Nous savions que le gouvernement nous présenterait l’addition de son « quoi qu’il en coûte ». Nous y sommes ! En octobre, tout augmente : le prix de l’énergie, des loyers, de la nourriture… Au programme, précarité à tous les étages de la vie, pendant que d’autres engrangent des profits exorbitants.

La réforme de l’assurance chômage affectera les plus précaires déjà à bout de souffle. Gouvernement et patronat veulent imposer de nouveaux reculs sur les retraites avec une réforme qui continue de planer sur la fin de mandat d’Emmanuel Macron et sera un sujet incontournable de la campagne présidentielle.

La précarité étudiante est à nouveau à la hausse et les files devant les banques alimentaires s’allongent. Ce que rappellent ces files alimentaires c’est que pour vivre décemment, se nourrir et payer un loyer, les bourses sont insuffisantes alors que seule une partie réduite des étudiants y ont accès. Entre ceux qui ont perdu leur emploi du jour au lendemain ou qui arrivent à décrocher des boulots de plus en plus éphémères, la réalité de la jeunesse continue de se dégrader. Quelle réponse la ministre de l’Enseignement supérieur, Frédérique Vidal apporte-t-elle à cette précarité grandissante ? En catimini, elle annonce en juillet la fin du repas Crous à 1€ pour les étudiants non-boursiers dès la rentrée.

Le gouvernement revient même sur les miettes alors que seule la mise en place d’un revenu étudiant à hauteur du SMIC permettrait aux étudiants d’étudier dans des conditions correctes, ce qui est la moindre des choses…

Entre campagne électorale et crainte de l’explosion d’une colère légitime, le gouvernement multiplie les vagues promesses et les annonces. Droit dans ses bottes capitalistes, il ne concède que quelques cyniques rustines sur une politique sociale désastreuse.
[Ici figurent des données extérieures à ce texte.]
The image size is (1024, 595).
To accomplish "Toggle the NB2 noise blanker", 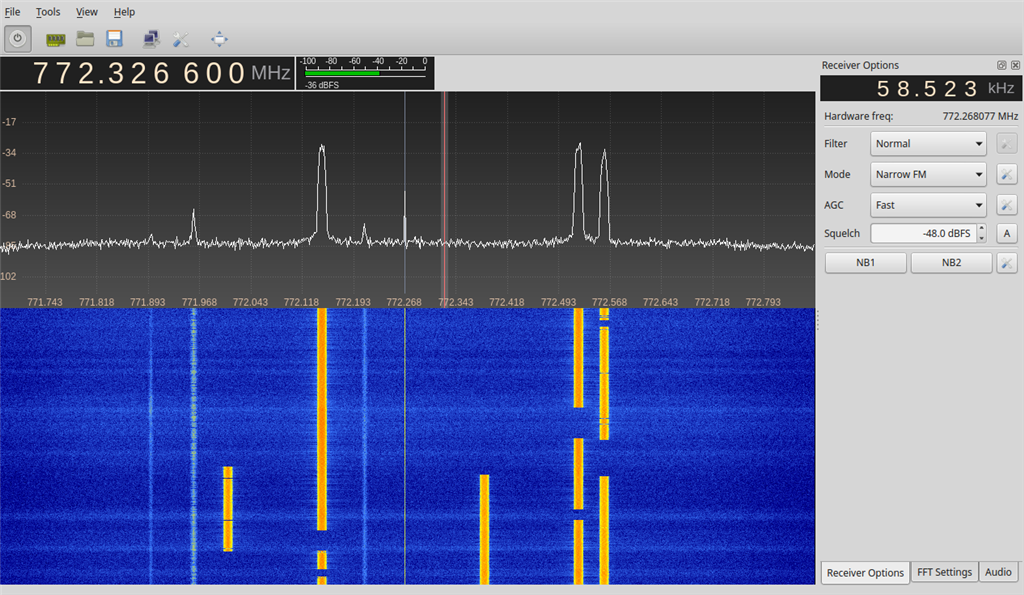I will (951, 263).
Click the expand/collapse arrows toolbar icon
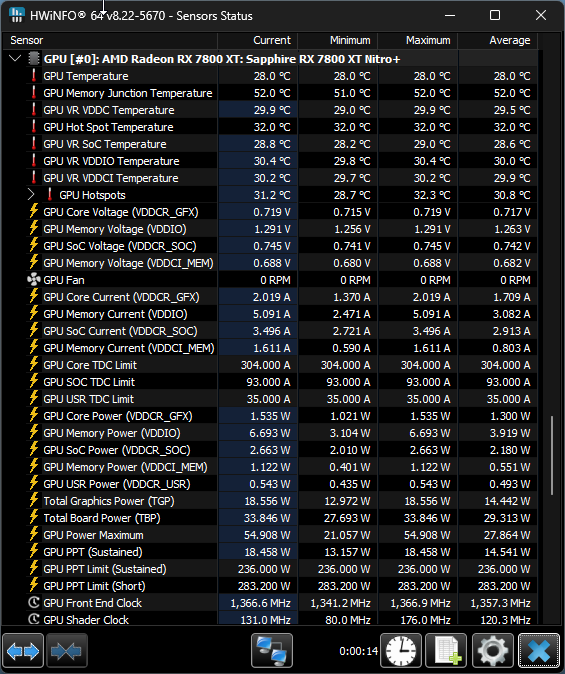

Autant de gesticulations qui n’endiguent en rien le sentiment d’injustice qui enfle dans notre pays… Ce sentiment ne suffit pas à lui seul à construire un mouvement qui permettrait d’im- poser d’autres choix. Pas plus que s’opposer, dénoncer ou accuser ne suffit à dessiner une perspective crédible dont nos concitoyens ont tant besoin.

La politique « macroniste » continue de faire de profonds dégâts dans la société, elle fractionne, divise, favorise l’individualisme exacerbé et le rejet de l’autre. La transformation émancipatrice de la société passe par l’indispensable dépassement du capitalisme que les jeunes appellent de leurs vœux dans les manifestations pour le climat. C’est une question majeure pour l’avenir.